Used PHP in a Hackathon was made fun of and it made me feel really shitty - jocoda
https://www.reddit.com/r/PHP/comments/8ed9tt/used_php_in_a_hackathon_was_made_fun_of_and_it/
======
RutZap
I have been using PHP professionally for 7 years now and I absolutely love it.
The community grew up from the old days when I started playing with it (almost
15 years ago). There are incredible pieces of software built with it, and
nowadays the language is unrecognisable from the state it was in when it
gained the bad reputation. i think Symfony 4 is a wonderful framework and it
allows us to use PHP to build things that most would think it's impossible in
the language of spaghetti code.

Yes, there are still a lot o people out there that hack some very questionable
code together in PHP but we shouldn't dismiss it like this.

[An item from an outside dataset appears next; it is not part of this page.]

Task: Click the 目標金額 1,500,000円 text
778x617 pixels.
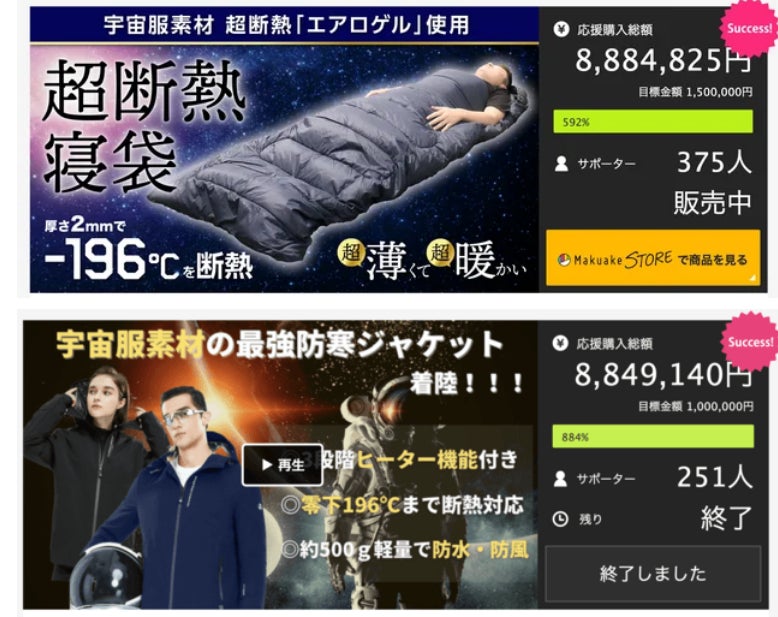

I've tried
multiple languages (C#, Java, javascript) and I have to say PHP is my
favourite so far (you guys can comment on this as much as you like, I still
like it a lot).

It's disheartening to hear that in a hackathon people got "bullied" for using
a programming language. You would never pick upon a mechanic for using a
screwdriver instead of a chisel or something similar, as long as he can
achieve the same thing.

Also, I can't help to notice a trend of ..."brogramming", where if you don't
use the newest and coolest tech you're treated as an outcast, bullied and made
fun of; it's quite sad if you ask me.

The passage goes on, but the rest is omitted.